I didn't test it yet ... But I glued a graphite tape on top wich helps to reduce the friction. I'm sure it will get some temperature but I think it's not enough to melt the rubber. 
I think next week I'm done with the main grind and test the rubber plate out  i will tell you how it works after that


----------



## Jaeger (Mar 4, 2022)

@Andrei the rubber plate works pretty well so far. I blended the edges in and sand it up to 100 grit by hand. Next step is going into finer grits up to 600 or 1000, i don't know.... It's a pretty tough steel so it's hard to handsand the whole thing 
Things are going slowly but that's okay for me 









Greets Fabian


----------



## Andrei (Mar 4, 2022)

Have you tried using diamond pastes, do they greatly simplify the process of manual blade grinding?


----------



## Jaeger (Mar 4, 2022)

Andrei said:


> Have you tried using diamond pastes, do they greatly simplify the process of manual blade grinding?
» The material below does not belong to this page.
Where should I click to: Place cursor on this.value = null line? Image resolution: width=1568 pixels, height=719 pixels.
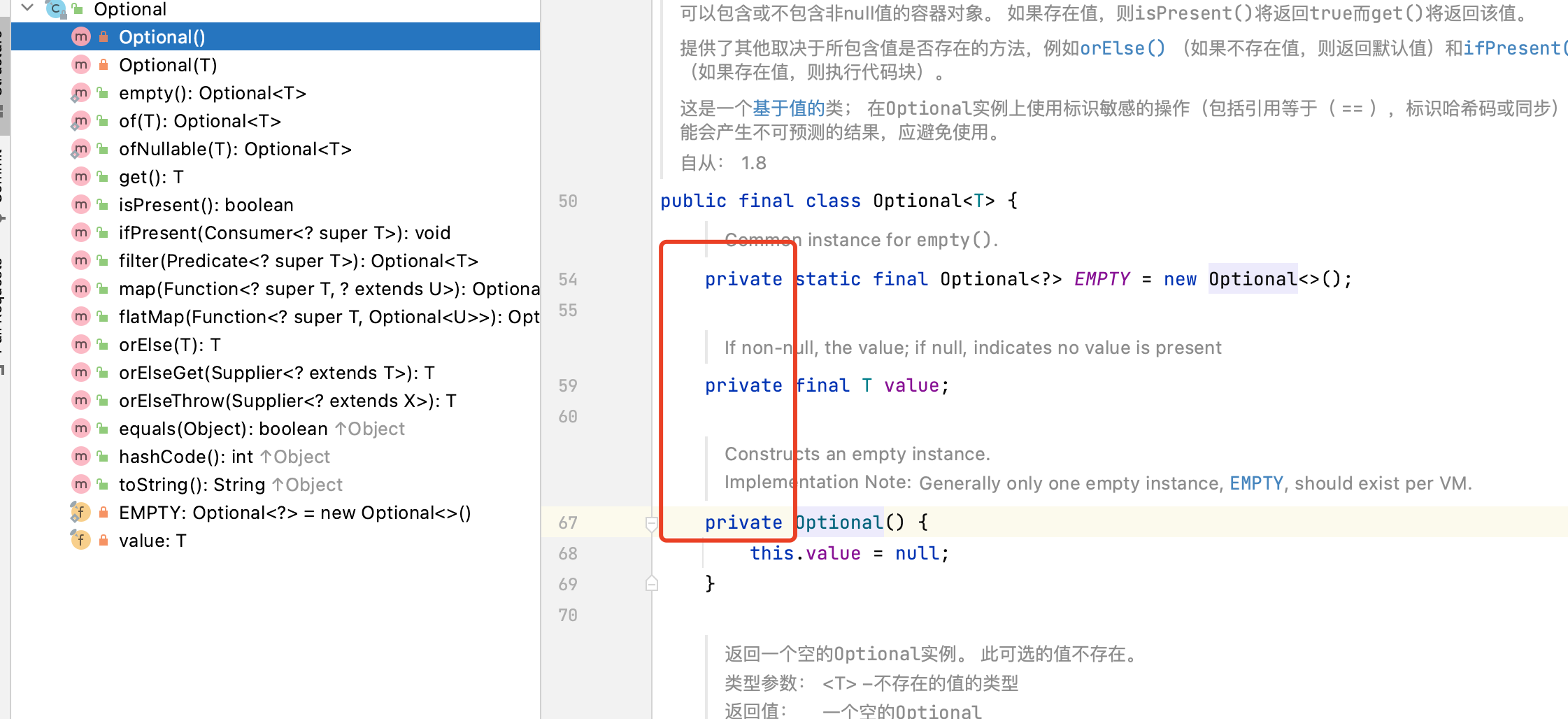tap(849, 553)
No, i used sandpaper, Rhynowet. It's okay but it took a bit of time. I have some silicium carbide paste and thought about using this on a leather strap  but diamond paste is a great idea  what kind of paste do you use? Thankful for every tipp


----------



## Andrei (Mar 6, 2022)

I have a set of six pastes of different grain sizes, there are also different laps, and a lot also depends on the lap, they are made of steel, cast iron, brass, copper, hardwoods, and for the smallest pastes I use plain paper. There are many nuances with diamond paste and it’s hard to describe working with it in a nutshell, but the speed of work compensates for all the inconveniences .


----------



## Jaeger (Mar 6, 2022)

Thanks for that @Andrei 
I really appreciate that! I'll do some research about it and will try it out


----------



## Jaeger (Mar 11, 2022)

After spending two weeks (about an hour in the late evenings per day in real time  ) on handsanding the blade i realized that this is not working! The finish i want was not possible. It's a good way to do it on high carbon steel but high alloyed steel.... no way!
After receiving fresh ceramic belts in higher grits i finished it with 120 grit and 800 grit scotch Brite. That's what I want and I'm really happy with it! Overall it was a great experience for me to getting into the high alloy universe and I lernt allot. So with the next ones I think I know what I have to do


----------



## Jaeger (Mar 17, 2022)

The sandwich is roughed out. I secure them with two hidden pins. Logo is also etched.


----------



## Jaeger (Mar 25, 2022)

I'll make some better pics at the weekend 
I finished the chef so far. Handle is shaped and sanded up to 1500 grit with high polish surface.
It's stabilized walnut and mapleburl scales in a coffin Style shape.
It's pretty comfy imho.
Some more specs will follow with better pics.

Greets Fabian


----------



## Jaeger (Mar 25, 2022)

Here are some better pics. 

And specs...:
•Niolox SB1 61HRC (Stainless)
•220mm sharp, distal taper
•48mm high
•365mm overall length
•181g
•Walnut/Mapleburl, 130mm

Thanks for watching 


















Greets Fabian


----------